> [Stored records]:
....

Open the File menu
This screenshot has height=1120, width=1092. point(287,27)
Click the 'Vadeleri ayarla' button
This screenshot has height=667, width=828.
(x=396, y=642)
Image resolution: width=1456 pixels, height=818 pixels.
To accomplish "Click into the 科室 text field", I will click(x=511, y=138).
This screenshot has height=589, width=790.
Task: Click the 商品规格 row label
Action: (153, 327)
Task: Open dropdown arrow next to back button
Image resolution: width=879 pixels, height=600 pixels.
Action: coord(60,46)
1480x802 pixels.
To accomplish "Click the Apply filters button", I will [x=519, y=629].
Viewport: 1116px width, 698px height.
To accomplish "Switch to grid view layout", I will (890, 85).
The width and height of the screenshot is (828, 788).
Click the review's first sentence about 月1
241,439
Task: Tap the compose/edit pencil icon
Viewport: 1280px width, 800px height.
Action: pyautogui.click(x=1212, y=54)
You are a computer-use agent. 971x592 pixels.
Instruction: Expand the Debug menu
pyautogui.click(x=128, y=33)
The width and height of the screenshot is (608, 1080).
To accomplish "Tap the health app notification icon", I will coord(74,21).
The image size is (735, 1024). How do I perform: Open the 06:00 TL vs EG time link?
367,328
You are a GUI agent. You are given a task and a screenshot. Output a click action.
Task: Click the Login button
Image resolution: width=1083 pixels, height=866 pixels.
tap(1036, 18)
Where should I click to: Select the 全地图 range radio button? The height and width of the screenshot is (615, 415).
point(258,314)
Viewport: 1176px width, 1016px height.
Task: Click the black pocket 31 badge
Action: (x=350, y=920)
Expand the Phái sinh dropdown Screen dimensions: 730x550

....

> [TASK OBJECTIVE]: Nothing but the lines from the one with "Where should I" through the final line of the data belongs in the answer, and they must match exactly.

> [OUTPUT FOR THIS EXERCISE]:
Where should I click to: Select the 全地图 range radio button? The height and width of the screenshot is (615, 415).
point(258,314)
Viewport: 1176px width, 1016px height.
Task: Click the black pocket 31 badge
Action: (x=350, y=920)
Expand the Phái sinh dropdown Screen dimensions: 730x550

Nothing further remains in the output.